Valuation: 312,057,919 Cash: 1,228,670 Ending: Still in Business

Valuation: 168,777,006 Cash: 949,141 Ending: Bootstrapped (was trying for this
one)

Valuation: 788,748,152 Cash: 1,257,966 Ending: Still In Business
([http://i.imgur.com/Js2ZOYx.png](http://i.imgur.com/Js2ZOYx.png))

What I did was (roughly): Left the price at $1.5 nearly the whole time. I
dropped it down to .50 in the last sprint.

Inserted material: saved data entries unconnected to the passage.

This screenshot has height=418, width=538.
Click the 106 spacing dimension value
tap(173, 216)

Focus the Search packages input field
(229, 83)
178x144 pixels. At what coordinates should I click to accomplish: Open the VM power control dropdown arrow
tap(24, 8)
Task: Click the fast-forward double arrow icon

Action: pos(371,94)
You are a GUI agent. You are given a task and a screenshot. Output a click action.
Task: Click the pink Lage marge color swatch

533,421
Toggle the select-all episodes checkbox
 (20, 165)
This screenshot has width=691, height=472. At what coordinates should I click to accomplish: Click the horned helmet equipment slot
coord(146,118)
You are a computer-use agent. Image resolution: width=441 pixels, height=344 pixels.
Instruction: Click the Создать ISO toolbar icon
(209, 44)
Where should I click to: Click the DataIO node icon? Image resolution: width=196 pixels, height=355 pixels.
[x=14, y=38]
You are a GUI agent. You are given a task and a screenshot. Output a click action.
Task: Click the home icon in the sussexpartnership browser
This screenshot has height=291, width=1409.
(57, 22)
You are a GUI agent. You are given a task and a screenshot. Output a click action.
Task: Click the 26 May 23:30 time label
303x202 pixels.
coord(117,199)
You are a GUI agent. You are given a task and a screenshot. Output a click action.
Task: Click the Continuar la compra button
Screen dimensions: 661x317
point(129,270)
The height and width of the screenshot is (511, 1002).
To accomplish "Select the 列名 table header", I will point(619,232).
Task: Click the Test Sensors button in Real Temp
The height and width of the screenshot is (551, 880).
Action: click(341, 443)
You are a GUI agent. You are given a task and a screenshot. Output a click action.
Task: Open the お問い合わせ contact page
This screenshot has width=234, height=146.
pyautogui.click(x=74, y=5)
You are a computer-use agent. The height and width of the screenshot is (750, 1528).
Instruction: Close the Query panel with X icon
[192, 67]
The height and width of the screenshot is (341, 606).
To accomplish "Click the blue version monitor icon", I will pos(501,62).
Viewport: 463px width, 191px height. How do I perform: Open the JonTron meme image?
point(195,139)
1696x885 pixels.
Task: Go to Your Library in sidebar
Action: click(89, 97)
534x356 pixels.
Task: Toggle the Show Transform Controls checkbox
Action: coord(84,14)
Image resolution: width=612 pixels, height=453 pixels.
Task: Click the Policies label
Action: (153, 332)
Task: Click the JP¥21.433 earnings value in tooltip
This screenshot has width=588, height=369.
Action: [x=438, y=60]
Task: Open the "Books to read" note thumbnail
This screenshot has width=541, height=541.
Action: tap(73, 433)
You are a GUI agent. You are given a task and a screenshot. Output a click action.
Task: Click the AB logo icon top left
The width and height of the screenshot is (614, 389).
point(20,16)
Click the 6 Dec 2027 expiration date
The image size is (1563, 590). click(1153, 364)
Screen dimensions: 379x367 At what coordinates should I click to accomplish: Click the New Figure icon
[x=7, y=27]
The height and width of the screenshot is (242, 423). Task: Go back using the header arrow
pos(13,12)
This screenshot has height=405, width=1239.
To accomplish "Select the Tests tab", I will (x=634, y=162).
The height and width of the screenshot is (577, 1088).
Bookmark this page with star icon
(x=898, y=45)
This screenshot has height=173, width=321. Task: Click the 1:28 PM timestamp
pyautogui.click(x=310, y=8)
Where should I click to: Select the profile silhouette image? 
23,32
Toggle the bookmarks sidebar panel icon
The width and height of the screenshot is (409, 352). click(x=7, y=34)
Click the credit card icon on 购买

First 5 days researching to get PMF.

Next 15 day designing to get Award

11 days on sales, accepting everything (all 3 carts, salmon, rappers, etc.)
but not the investors. I wanted the extra marketing/sales from the other
things, not the money. Equity be damned! (Damn that "second life" cart, it
steals m'equity! As does the salmon one too. You need all the equities for the
Fruitbook ending.)

Next 8 days on development to get the drops

Then the last 17 day on marketing, always accepting the PR/video/etc
throughout the whole time.

It will largely depend on the weather that last day, but this routine should
give you a good deal of valuation each time. On my $788M run, the last day was
29c "sunny with clouds"

------
pubby
Selling $0 lemonade at the end brings your final valuation up to crazy values.
200 million range.

------
ch4s3
That was too much fun for such a simple game! I just finished with 50k in the
bank and a $15million valuation. If only life were so easy to game.

------
mauricio-OH
The secret to success and not bleed cash is business 101:

\- Sales and Marketing all the way. Nothing else.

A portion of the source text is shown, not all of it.